In an interview Saturday afternoon, Reyna Ramirez, granddaugther of Henry Roe Cloud and an assistant professor of American studies at University of California, Santa Cruz, said the best way for Yale to honor her ancestor’s legacy is to provide more support for its Native American students. Ramirez said the University should name one of the new residential colleges after Henry Roe Cloud, as well as provide more funding and a dedicated physical space for the NACC.
The launch of the Yale University Press’ new Henry Roe Cloud Series on American Indians and Modernity was also announced during the panel by Ned Blackhawk, professor of history and American studies, and Christopher Rogers, editorial director of the Press. Blackhawk said the idea for the series, which will publish one new title per year, came out of the “pressing concern” that American Indian studies are given more attention at public universities. Private universities, he said, “have not treated the studies of Native Americans as seriously” despite their “vast resources.”
Speakers also addressed the need for a more direct way to locate the academic resources Yale does have related to Native American history and culture. At the panel, Alyssa Mt.

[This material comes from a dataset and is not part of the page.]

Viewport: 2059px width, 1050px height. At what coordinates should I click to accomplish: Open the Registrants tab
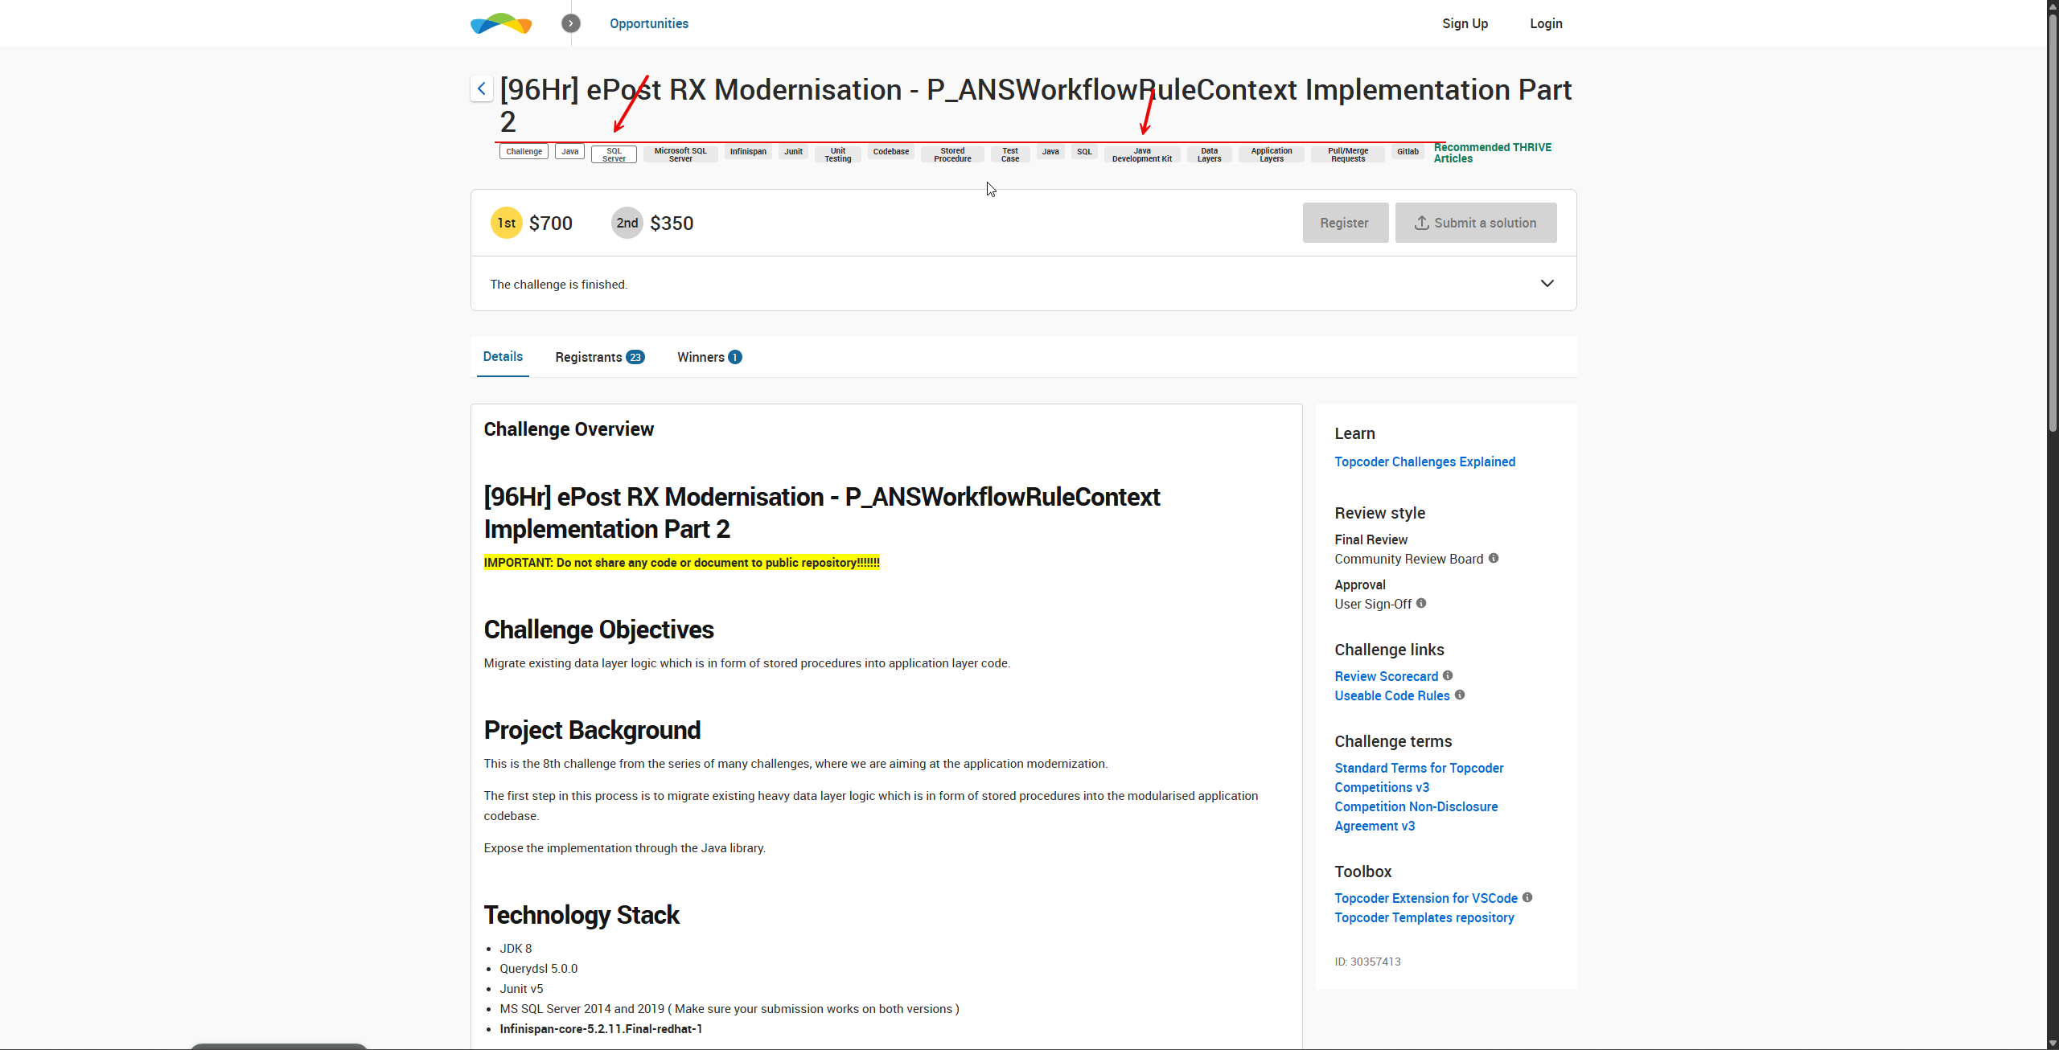[598, 357]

Pleasant, assistant professor of American studies and history and Christine DeLucia GRD ’13, an American studies doctoral candidate, presented the beta version of a new website that promotes some of Yale’s American Indian collections at institutions like the Beinecke Rare Book and Manuscript Library and the Yale University Art Gallery. The site shows researchers where to find and how to access these resources — but as Mt. Pleasant pointed out, there is no way to keep a complete directory of Yale’s holdings as the University’s collections are constantly growing.

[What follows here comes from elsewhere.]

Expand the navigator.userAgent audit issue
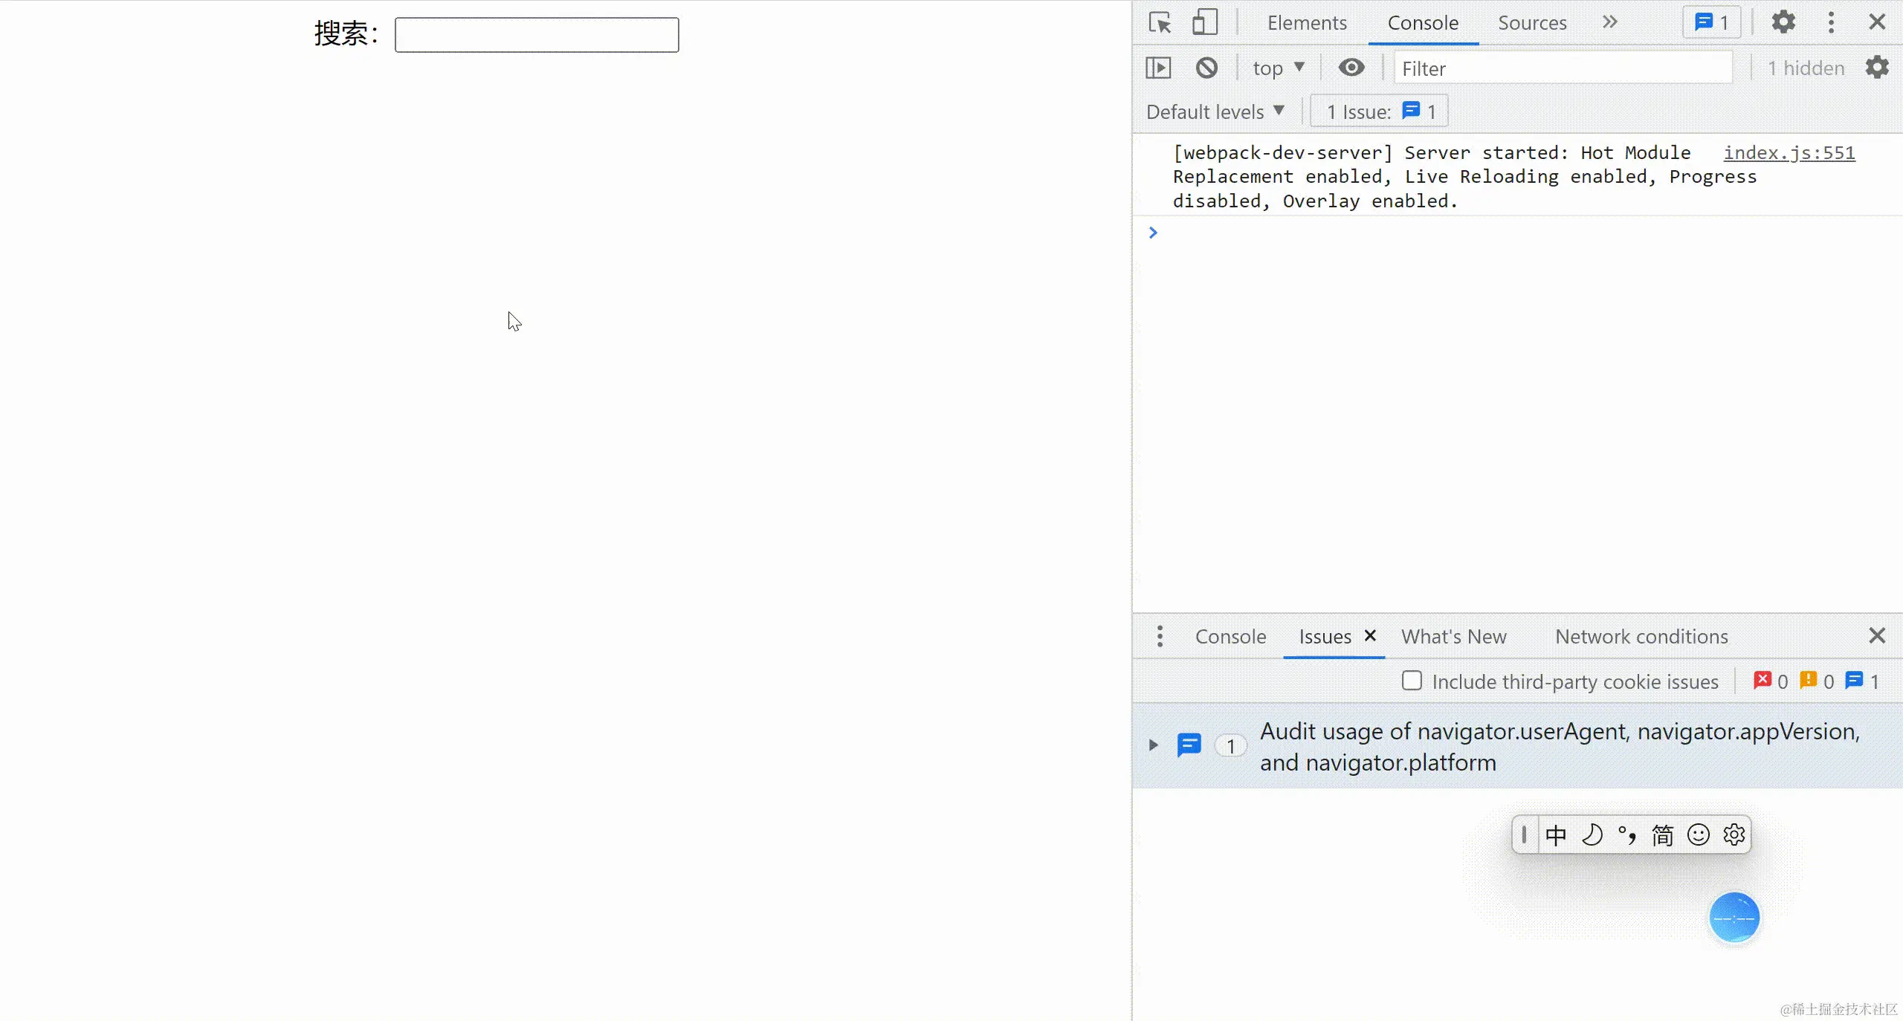Screen dimensions: 1903x1021 click(x=1154, y=745)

Mt. Pleasant and alum Patricia Nez Henderson MPH ’94 MED ’00, the first Native American woman to graduate from the Yale School of Medicine, were bestowed with, respectively, the Association of Native Americans at Yale Community Award and the Wa-Na-Xi-Lay Hunkah (Henry Roe Cloud) Native Alumni Achievement Award — known as the Henry Roe Cloud medals — at the gala dinner Saturday night.
“I was elated but also frustrated that it had taken so long to get a female Native [American] through that system,” said Henderson of her accomplishments at the medical school.

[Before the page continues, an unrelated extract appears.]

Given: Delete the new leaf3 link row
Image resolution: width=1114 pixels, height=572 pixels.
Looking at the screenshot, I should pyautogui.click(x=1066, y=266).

At the gala dinner Saturday night, Henderson was cited for her efforts to raise awareness about the damaging effects of tobacco among Native American tribes, while Mt. Pleasant was singled out for her work to increase to the visibility of the Native American community and its history at Yale. Yale College Dean Mary Miller addressed the audience at the dinner, after Chief of the Mohegan Tribe Lynn Malerba gave the event a traditional tribal blessing.
The last Henry Roe Cloud conference was held in 2008. The first recipients of the Henry Roe Cloud medals were Sterling Professor Emeritus of History and former Yale president Howard Lamar GRD ’51 and Sam Deloria ’64, president of the board of directors of the American Indian Law Center and founder of the Commission on State-Tribal Relations.